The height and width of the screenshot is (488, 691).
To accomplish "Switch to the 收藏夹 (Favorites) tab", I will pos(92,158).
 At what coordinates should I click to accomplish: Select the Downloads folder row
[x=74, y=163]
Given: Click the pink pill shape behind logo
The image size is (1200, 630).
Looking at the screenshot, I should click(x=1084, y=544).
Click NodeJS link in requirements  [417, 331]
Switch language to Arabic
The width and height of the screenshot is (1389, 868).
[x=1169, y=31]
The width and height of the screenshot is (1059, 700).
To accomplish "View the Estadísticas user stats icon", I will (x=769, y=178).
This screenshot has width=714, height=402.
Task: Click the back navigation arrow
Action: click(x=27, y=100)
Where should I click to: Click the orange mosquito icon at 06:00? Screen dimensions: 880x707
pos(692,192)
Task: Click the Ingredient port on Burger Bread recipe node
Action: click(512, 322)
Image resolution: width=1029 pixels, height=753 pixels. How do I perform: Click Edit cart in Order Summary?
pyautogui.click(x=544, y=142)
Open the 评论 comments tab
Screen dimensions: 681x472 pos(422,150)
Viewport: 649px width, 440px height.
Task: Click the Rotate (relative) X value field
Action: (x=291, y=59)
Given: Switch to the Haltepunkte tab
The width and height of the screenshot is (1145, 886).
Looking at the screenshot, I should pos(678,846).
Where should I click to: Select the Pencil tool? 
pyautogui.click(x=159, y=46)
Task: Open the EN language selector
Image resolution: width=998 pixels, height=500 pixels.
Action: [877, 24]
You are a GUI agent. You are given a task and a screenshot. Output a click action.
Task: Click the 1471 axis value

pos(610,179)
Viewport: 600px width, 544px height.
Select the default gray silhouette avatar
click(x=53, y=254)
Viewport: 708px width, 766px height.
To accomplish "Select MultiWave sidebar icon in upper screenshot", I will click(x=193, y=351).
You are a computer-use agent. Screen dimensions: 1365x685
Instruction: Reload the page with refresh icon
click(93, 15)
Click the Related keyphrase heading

## Task objective
Restate word for word the lines of the data above, starting at the line containing "Image resolution: width=1029" and ending at the line containing "Given: Switch to the Haltepunkte tab", both included, and nothing more.

## The answer
Image resolution: width=1029 pixels, height=753 pixels. How do I perform: Click Edit cart in Order Summary?
pyautogui.click(x=544, y=142)
Open the 评论 comments tab
Screen dimensions: 681x472 pos(422,150)
Viewport: 649px width, 440px height.
Task: Click the Rotate (relative) X value field
Action: (x=291, y=59)
Given: Switch to the Haltepunkte tab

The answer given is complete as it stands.